In fact, as Srinath Raghavan makes clear in his magnificent treatise on The Global History of the Creation of Bangladesh, both Gandhi and Haksar believed – as early as the end of March 1971 – that “interference in events internal to Pakistan will not earn us either understanding or goodwill from the majority of nation-states.” It was imperative to design an international campaign to win global support. This is exactly what transpired over the following six months. The primary objective of the campaign was to convince capitals around the world of the “genocide” being carried out in East Bengal. Gandhi did not fail to use exactly these terms in interviews she gave across Europe and the United States.

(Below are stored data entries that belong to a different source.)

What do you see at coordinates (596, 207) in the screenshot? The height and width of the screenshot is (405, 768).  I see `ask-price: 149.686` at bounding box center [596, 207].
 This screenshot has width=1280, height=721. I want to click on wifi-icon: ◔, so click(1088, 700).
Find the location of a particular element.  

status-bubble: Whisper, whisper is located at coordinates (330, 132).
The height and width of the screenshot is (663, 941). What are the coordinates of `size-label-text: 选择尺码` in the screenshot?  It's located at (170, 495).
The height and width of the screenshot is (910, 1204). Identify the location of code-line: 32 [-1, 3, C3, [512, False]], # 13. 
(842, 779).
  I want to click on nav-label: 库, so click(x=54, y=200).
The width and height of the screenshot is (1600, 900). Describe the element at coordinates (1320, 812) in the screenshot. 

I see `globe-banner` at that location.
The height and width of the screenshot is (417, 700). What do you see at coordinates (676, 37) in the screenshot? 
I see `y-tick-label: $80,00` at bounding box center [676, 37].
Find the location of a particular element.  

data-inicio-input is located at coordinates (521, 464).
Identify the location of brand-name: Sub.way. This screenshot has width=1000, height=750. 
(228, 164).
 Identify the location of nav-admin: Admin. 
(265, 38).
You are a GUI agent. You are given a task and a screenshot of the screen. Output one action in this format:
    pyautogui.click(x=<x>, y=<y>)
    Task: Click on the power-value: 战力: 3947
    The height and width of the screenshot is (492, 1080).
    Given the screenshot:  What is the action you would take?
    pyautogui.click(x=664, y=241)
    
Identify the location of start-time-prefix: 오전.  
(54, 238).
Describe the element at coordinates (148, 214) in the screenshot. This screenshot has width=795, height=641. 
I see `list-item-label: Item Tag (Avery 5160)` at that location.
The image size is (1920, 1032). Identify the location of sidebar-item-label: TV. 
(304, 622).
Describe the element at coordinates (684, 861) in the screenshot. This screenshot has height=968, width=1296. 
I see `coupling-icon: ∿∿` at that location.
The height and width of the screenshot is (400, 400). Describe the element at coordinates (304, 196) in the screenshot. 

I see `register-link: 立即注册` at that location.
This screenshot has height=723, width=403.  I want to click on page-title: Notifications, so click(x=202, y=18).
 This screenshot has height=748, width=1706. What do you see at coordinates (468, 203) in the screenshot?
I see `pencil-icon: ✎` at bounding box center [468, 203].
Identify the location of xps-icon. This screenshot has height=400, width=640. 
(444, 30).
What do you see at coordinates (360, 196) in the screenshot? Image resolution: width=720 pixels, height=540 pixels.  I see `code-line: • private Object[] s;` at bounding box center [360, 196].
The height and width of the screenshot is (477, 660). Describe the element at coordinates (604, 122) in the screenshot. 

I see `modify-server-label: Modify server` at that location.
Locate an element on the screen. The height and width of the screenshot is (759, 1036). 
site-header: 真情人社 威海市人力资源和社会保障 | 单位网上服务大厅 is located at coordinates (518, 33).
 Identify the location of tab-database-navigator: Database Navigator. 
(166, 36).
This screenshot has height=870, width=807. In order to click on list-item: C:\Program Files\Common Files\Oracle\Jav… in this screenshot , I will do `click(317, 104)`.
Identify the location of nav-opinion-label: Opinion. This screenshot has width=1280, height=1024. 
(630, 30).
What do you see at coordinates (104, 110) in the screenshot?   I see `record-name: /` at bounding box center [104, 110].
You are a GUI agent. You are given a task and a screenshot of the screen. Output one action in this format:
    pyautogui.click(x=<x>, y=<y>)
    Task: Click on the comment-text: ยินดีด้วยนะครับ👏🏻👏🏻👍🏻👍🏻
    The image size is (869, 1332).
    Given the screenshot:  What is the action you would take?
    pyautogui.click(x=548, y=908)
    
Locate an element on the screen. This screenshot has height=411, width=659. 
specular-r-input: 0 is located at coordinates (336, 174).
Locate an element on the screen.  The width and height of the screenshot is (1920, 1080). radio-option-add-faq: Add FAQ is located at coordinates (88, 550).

Second, Jagjivan Ram – the defence minister – and others cautioned Gandhi about the potential role China could play in the event of an early intervention. This line of thinking deepened following Henry Kissinger’s secret visit to Peking in July 1971. The treaty with Russia was seen, in some quarters, as a deterrent that could keep the Chinese at bay. Further, as mentioned above, it was understood to provide a degree of cover in the event of Chinese, American, and Pakistani collusion. Evidence of this collusion became clearer to Swaran Singh in June, when he visited the United States and learnt of American arms shipments to Pakistan.
In the end, the deliberations that took place on 28/29 April made clear, as J. N. Dixit writes, that an “evolutionary policy stance” was to be adopted. The objective, according to Dixit, was to leave open the “freedom to exercise the military option if interim measures taken did not resolve the East Pakistan crisis.” Maneskshaw, without doubt, played a part in the policy stance that grew out of these deliberations. However, it is also clear that Gandhi did not need to be convinced of the decision to reconsider an early intervention. That call had already been taken by her. It was shaped by her advisors, her cabinet and re-confirmed – for more logistical reasons – by her Army Chief.
The author is the director of Carnegie India. Views are personal.